§ **Trecho selecionado**
————————

Os pagamentos de dezembro, até segunda ordem, serão de fato os últimos. Sem de onde mais tirar recursos, tanto o presidente Jair Bolsonaro quanto seu ministro da Economia, Paulo Guedes, têm reafirmado repetidamente que o programa extraordinário acaba junto com 2020. “Nossa capacidade de endividamento está no limite”, disse Bolsonaro ontem quando perguntado sobre o assunto.
É virtualmente impossível encontrar um economista, político ou eleitor que discorde da importância que a injeção bilionária de recursos do auxílio teve para evitar o debacle da economia neste ano e, em última instância, impedir que milhões de brasileiros despencassem na pobreza.
O problema é que o programa de ajuda termina deixando uma dívida enorme a ser paga pelo governo, o que torna a decisão por novas prorrogações especialmente difícil.
Com seu fim iminente, todos os problemas que o auxílio ajudou a amenizar em 2020 voltam a atormentar em 2021. É o caso da renda e o do desemprego, que, sem o suporte do benefício, devem acabar pior no próximo ano do que no auge da pandemia.
“Muitos trabalhadores informais que estavam impedidos de trabalhar em 2020, por causa da pandemia, já vão conseguir trabalhar em 2021, mas não vão ter a mesma renda que tiveram em 2020”, explicou o economista Cosme Donato, analista da LCA Consultores Cosme Donato.
Uma estimativa feita pela LCA projeta que a renda total do país deve cair 2% no ano que vem, já desconsiderado o efeito da inflação. Neste ano, à despeito de uma das piores recessões da história, a renda total cresceu em cerca de 3%, nas estimativas da consultoria, justamente por causa do auxílio.
A conta considera a massa de rendimentos total, isto é, tudo o que todas as pessoas ganham somado, incluindo a renda do trabalho e a renda de outras fontes, como aposentadorias e Bolsa Família.
Uma redução nessa grande massa de renda significa menos dinheiro circulando no país, o que puxa o consumo e o crescimento da economia para baixo.
O desemprego, por sua vez, medido pela quantidade de pessoas que estão procurando trabalho, também deve continuar crescendo e renovando os recordes que já conquistou neste ano, conforme mais pessoas perdem o auxílio sem terem antes conseguido retomar suas outras fontes de renda.
“Os números atuais podem dar a impressão de que vivemos uma bonança, mas temos um cenário bem complicado pela frente”, disse o superintendente de pesquisas macroeconômicas do Santander Brasil, Maurício Oreng.
Ele menciona os ritmos surpreendentes de recuperação da indústria e do comércio brasileiros, que já vendem hoje mais do que antes da pandemia.
“Eles tiveram impulso de um motor que é temporário, acontecendo à base de endividamento público, mas não é esse o fundamento da economia. É uma situação irreal, e será no ano que vem que veremos qual é essa realidade”, diz Oreng.
Desemprego “real” e recorde
Nas estimativas do Santander, o desemprego deve passar dos 16% até o fim do primeiro semestre, podendo depois melhorar um pouco e fechar o ano perto dos 15%.
Qualquer dos dois números, porém, será a pior taxa já registrada no país desde pelo menos 2012, ano em que começa a série feita pelo Instituo Brasileiro de Geografia e Estatística (IBGE).

————————

§ **Entradas salvas**
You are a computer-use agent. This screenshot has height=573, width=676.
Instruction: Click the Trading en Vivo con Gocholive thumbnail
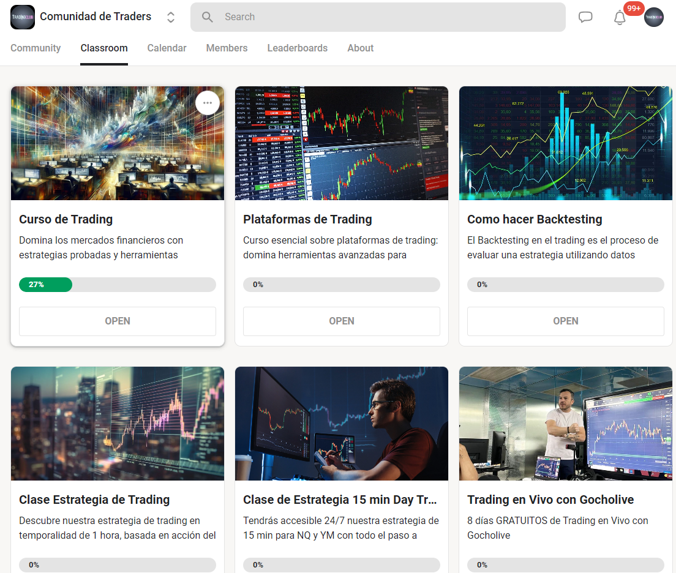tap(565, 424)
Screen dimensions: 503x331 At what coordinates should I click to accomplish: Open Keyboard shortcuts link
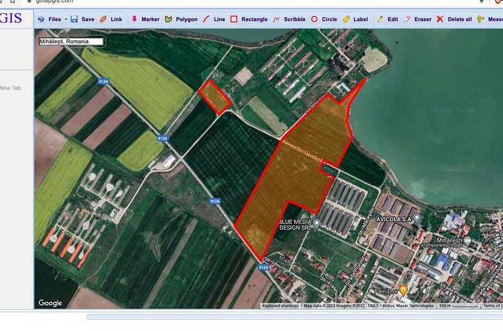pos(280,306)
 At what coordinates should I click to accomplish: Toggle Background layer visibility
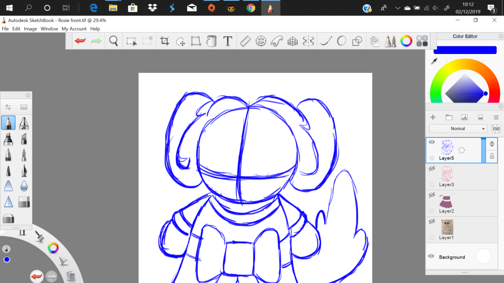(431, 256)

————————

§ **Atividade A**
Transcreva do trecho sobre o fim do auxílio a parte que começa em "Os pagamentos de" e vai até "prorrogações especialmente difícil.", incluindo essas palavras.
§ **Atividade B**
Liste todas as pessoas citadas pelo nome no trecho sobre o fim do auxílio.

§ **Resposta escrita A**
Os pagamentos de dezembro, até segunda ordem, serão de fato os últimos. Sem de onde mais tirar recursos, tanto o presidente Jair Bolsonaro quanto seu ministro da Economia, Paulo Guedes, têm reafirmado repetidamente que o programa extraordinário acaba junto com 2020. “Nossa capacidade de endividamento está no limite”, disse Bolsonaro ontem quando perguntado sobre o assunto.
É virtualmente impossível encontrar um economista, político ou eleitor que discorde da importância que a injeção bilionária de recursos do auxílio teve para evitar o debacle da economia neste ano e, em última instância, impedir que milhões de brasileiros despencassem na pobreza.
O problema é que o programa de ajuda termina deixando uma dívida enorme a ser paga pelo governo, o que torna a decisão por novas prorrogações especialmente difícil.

§ **Resposta escrita B**
Jair Bolsonaro
Paulo Guedes
Cosme Donato
Maurício Oreng